Vendredi, il a provoqué une vive polémique en annonçant sur le réseau social X la rupture des relations avec les États-Unis. Il accusait l’ambassade américaine à Kampala de soutenir l’opposition, notamment Bobi Wine, leader contestataire porté disparu depuis les élections du 15 janvier. Selon lui, la représentation diplomatique aurait aidé à dissimuler l’opposant, entré en clandestinité après une tentative d’arrestation par l’armée.
Ces accusations ont toutefois été rapidement suivies d’un revirement. Moins d’une heure après ses déclarations, Muhoozi Kainerugaba a supprimé ses messages et présenté des excuses publiques. « Je tiens à m’excuser auprès de nos grands amis américains pour mes précédents tweets », a-t-il écrit, reconnaissant s’être appuyé sur des informations erronées. Il a ajouté avoir échangé avec l’ambassadeur des États-Unis en Ouganda et assuré que les relations entre les deux parties étaient revenues à la normale.

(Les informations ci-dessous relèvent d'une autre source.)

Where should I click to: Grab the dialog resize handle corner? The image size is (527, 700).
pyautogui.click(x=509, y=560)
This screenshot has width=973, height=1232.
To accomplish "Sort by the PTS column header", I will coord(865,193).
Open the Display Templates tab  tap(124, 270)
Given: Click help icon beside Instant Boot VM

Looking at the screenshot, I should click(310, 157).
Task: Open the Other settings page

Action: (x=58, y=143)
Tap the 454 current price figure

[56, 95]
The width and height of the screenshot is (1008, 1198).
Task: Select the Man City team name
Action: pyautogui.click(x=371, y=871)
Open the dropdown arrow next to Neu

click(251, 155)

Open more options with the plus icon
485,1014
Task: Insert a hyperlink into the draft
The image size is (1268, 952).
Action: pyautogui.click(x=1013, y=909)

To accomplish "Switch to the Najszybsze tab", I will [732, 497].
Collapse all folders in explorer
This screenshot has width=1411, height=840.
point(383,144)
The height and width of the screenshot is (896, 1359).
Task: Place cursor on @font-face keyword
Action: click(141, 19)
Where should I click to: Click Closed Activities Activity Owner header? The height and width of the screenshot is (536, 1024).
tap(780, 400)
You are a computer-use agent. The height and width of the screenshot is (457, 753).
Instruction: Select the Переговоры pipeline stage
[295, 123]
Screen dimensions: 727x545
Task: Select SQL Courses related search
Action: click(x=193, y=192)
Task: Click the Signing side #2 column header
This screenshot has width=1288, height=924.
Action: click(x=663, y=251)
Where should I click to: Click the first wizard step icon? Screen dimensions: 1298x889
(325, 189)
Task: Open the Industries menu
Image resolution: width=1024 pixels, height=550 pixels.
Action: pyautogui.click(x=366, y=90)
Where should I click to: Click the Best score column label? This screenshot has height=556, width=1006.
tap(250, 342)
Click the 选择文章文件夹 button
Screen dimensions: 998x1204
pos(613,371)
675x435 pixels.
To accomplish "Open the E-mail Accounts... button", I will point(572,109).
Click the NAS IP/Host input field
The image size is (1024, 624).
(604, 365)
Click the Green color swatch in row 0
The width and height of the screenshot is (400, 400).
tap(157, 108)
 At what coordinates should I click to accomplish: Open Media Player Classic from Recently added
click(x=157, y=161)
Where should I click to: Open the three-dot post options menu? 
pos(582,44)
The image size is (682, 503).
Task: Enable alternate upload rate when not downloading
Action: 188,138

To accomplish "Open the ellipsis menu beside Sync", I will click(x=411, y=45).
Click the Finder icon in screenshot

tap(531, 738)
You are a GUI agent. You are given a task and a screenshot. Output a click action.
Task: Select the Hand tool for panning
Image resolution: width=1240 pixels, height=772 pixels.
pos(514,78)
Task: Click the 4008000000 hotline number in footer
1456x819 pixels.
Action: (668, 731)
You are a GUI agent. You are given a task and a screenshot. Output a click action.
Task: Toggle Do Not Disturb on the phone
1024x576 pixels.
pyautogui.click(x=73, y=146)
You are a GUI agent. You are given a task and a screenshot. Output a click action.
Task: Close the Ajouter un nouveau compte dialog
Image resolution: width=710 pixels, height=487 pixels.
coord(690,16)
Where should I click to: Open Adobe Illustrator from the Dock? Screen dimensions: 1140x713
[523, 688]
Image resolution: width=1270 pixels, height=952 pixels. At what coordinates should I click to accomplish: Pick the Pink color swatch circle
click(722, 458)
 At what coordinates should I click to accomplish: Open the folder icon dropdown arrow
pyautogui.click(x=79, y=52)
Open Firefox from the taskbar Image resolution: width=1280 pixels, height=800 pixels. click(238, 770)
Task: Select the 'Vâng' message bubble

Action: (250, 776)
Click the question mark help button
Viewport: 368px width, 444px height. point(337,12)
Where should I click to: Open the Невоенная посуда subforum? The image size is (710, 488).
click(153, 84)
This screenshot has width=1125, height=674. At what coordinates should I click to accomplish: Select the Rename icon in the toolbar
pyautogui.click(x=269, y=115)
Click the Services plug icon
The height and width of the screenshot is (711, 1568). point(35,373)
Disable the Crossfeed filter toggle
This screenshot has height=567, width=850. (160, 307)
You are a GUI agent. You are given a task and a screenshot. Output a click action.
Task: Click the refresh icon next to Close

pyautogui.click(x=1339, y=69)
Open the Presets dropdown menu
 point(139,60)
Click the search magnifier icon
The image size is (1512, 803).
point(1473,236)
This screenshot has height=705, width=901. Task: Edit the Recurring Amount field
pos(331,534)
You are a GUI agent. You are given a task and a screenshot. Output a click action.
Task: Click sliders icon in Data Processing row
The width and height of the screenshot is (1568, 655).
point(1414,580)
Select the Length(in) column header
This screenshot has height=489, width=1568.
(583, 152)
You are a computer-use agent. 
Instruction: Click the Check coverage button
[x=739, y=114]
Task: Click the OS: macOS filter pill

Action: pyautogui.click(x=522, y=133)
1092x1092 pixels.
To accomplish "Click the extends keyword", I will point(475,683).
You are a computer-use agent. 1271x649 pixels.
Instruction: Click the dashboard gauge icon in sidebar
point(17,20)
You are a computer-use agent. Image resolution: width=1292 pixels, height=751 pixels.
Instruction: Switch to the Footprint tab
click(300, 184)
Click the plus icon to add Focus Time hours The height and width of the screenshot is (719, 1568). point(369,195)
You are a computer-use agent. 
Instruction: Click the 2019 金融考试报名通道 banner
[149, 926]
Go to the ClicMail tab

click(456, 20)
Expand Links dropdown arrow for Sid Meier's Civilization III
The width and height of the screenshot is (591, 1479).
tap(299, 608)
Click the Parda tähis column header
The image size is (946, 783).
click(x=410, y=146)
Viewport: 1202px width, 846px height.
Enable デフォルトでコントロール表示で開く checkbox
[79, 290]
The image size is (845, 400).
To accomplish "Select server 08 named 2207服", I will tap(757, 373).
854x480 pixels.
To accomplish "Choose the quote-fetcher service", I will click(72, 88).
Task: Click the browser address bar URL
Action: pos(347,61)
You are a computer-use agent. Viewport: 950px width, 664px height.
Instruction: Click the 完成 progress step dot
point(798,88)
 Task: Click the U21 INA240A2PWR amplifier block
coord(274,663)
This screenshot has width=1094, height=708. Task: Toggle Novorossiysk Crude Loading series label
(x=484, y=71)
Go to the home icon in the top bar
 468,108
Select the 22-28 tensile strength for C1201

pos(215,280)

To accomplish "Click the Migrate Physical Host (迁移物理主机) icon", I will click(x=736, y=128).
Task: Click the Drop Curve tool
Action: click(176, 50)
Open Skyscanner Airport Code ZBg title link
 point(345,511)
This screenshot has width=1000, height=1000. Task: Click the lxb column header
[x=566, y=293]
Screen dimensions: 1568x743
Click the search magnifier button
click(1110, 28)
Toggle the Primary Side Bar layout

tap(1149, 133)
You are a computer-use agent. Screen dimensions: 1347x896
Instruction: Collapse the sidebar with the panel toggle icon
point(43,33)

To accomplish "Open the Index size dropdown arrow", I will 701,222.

Avant cette rétractation, le chef de l’armée avait annoncé la suspension de toute coopération avec l’ambassade américaine, y compris en Somalie, où l’Ouganda constitue le principal contingent de la coalition internationale engagée contre les groupes islamistes armés.
De son côté, Bobi Wine continue de dénoncer un « vol flagrant » du scrutin. La semaine précédente, Muhoozi Kainerugaba avait également tenu des propos particulièrement virulents à son encontre, affirmant que ses forces avaient tué une trentaine de ses partisans et arrêté près de 2 000 personnes depuis les élections.